» Supplied text:
===

Figure 3. New truncated octahedral water box in Flare V5 (left) reduces the number of atoms included in the MD simulation (10K atoms) with respect to the cubic water box right, (17.5K atoms) used in Flare V4.
In Flare V5 we have made a number of improvements under the hood to allow FEP calculations to be run on larger data sets. If you have many molecules, then the calculations to set up the perturbation network (i.e., which molecule pairs are chosen to run perturbation calculations on) can take a significant amount of time. The new code not only makes these calculations much faster, but also enables parallelization across multiple CPU cores and over multiple machines. As a result, standard perturbation graphs can easily be generated for data sets of ~150 ligands and Star graphs can be set up for 500 or more ligands (Figure 4).
Figure 4. Comparison of a Star graph (left) and a Normal perturbation graph (right) of ~150 ligands. Star graphs can accommodate up to 500 ligands, but a smaller example is shown here for clarity.
Working at this scale enables you to quickly focus on the molecules worth pursuing. For example, a Spark™ experiment which produces 500 results can be analyzed in a quick mode, Star graph Flare FEP experiment, further refining the most promising results (say 50 from the original 500) using a dual linked, Normal graph. This enables you to triage quickly for the best molecules and ultimately prioritize with robust and accurate binding free energy predictions a much smaller subset of molecules to be confidently synthesized and tested.

===

» Entries provided:
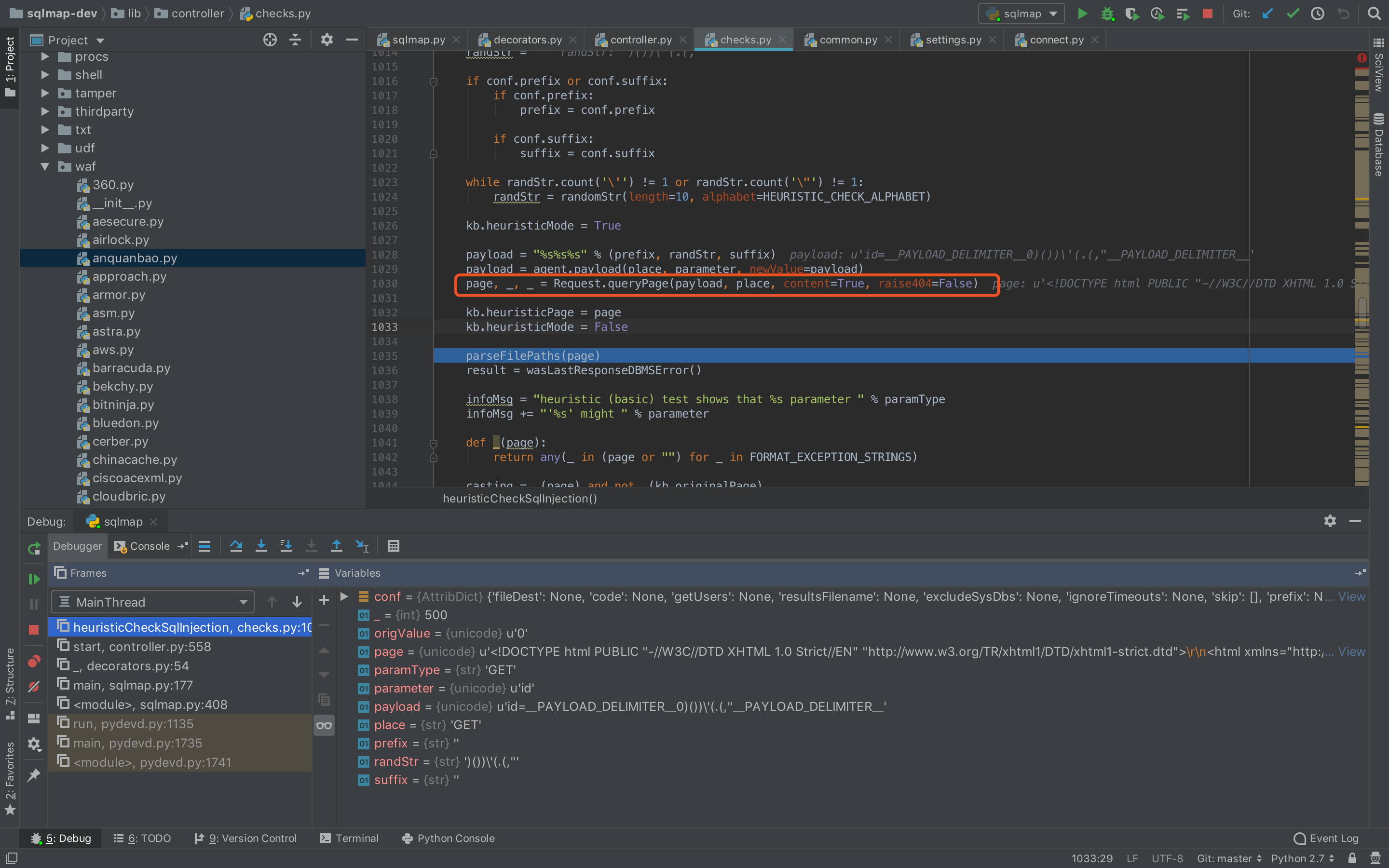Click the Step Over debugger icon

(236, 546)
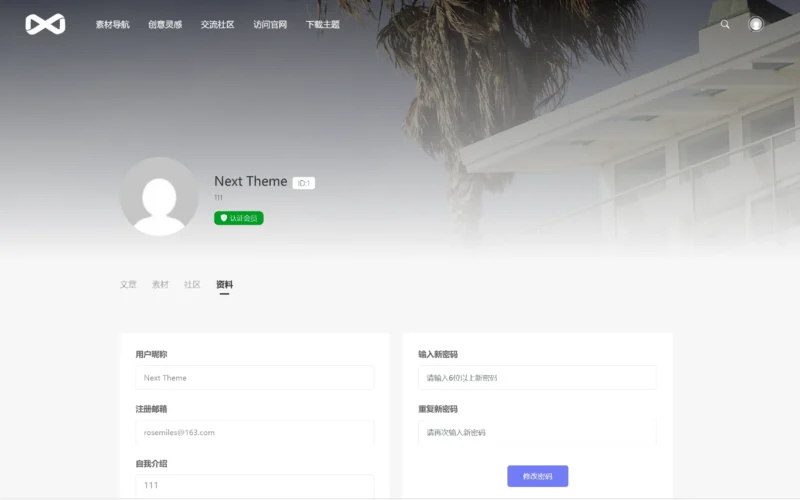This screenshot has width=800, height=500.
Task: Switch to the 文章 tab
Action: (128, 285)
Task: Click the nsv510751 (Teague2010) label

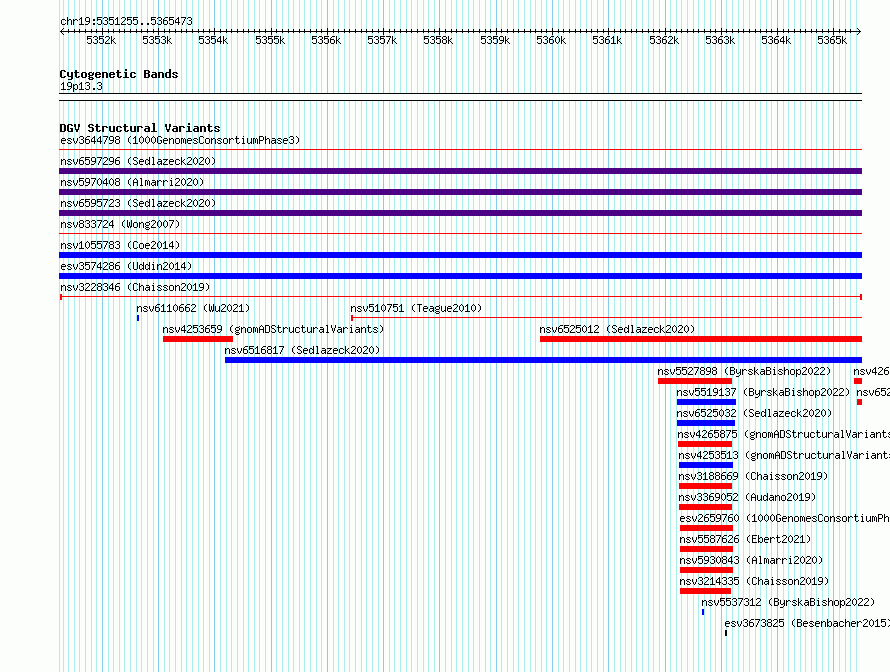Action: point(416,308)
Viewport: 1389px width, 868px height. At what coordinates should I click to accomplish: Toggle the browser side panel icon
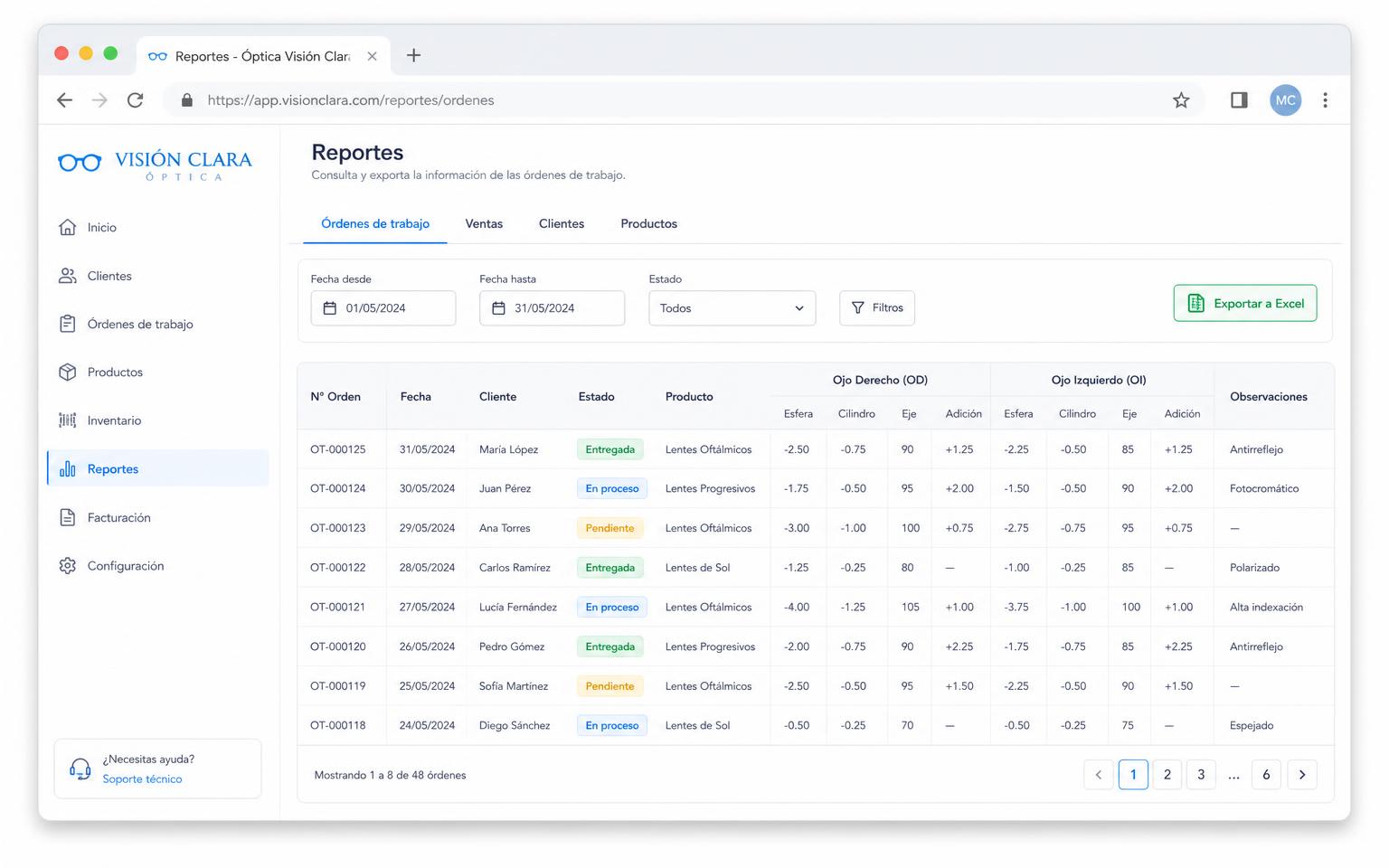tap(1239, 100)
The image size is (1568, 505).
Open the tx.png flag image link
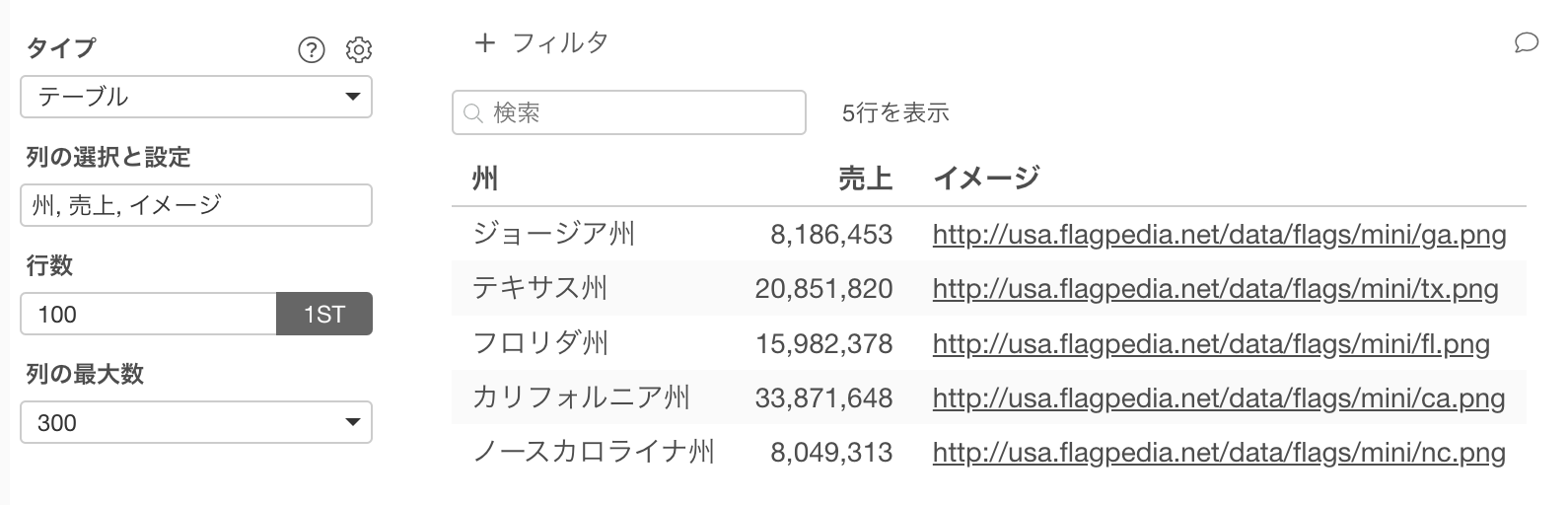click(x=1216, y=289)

===

» Work instructions:
- a) Print the part of the Flare V5 FEP text that opens with the words containing "Figure 4. Comparison" and closes with "here for clarity.".
- b) According to the Flare V5 FEP text, why can standard perturbation graphs now be generated for data sets of about 150 ligands? Answer in one to three sentences.
- c) Pick up the Flare V5 FEP text after its last sentence and keep writing.

» Expected results:
- a)
Figure 4. Comparison of a Star graph (left) and a Normal perturbation graph (right) of ~150 ligands. Star graphs can accommodate up to 500 ligands, but a smaller example is shown here for clarity.

- b) The new code in Flare V5 makes the calculations that set up the perturbation network much faster. It also lets those calculations run in parallel across multiple CPU cores and multiple machines. As a result, standard graphs can easily be generated for about 150 ligands.

- c)
Most importantly, the speed improvements in Flare V5 do not affect the predictive performance and accuracy of Flare FEP. Flare V5 still delivers robust results, as previously demonstrated in Assessment of Binding Affinity via Alchemical Free Energy Calculations J. Chem. Inf. Model. 2020. Mean Unsigned Error (MUE) values calculated with Flare FEP using the method ‘out of the box’ compare favorably with those previously obtained, with all but one example showing a MUE <1 kcal/mol (Figure 5).
The Custom Force Field Wizard enables you to easily select the torsion of interest and edit the molecule to reduce the atoms not required to get a good parameterization of the torsion. The drop-down list of various Quantum Mechanics methods and basis sets enables you to create a tailored parameterization to supplement AMBER GAFF or GAFF2.
Figure 6. The Custom Force Field Wizard presents a variety of QM methods and basis sets for adding custom torsional parameters to your ligand data set using GAFF and GAFF2.
In addition to the vast improvements in Flare FEP run-time, there are also enhancements which enable easier and more efficient process in setting up the FEP simulation. These developments are seen in the generation of the perturbation network graph.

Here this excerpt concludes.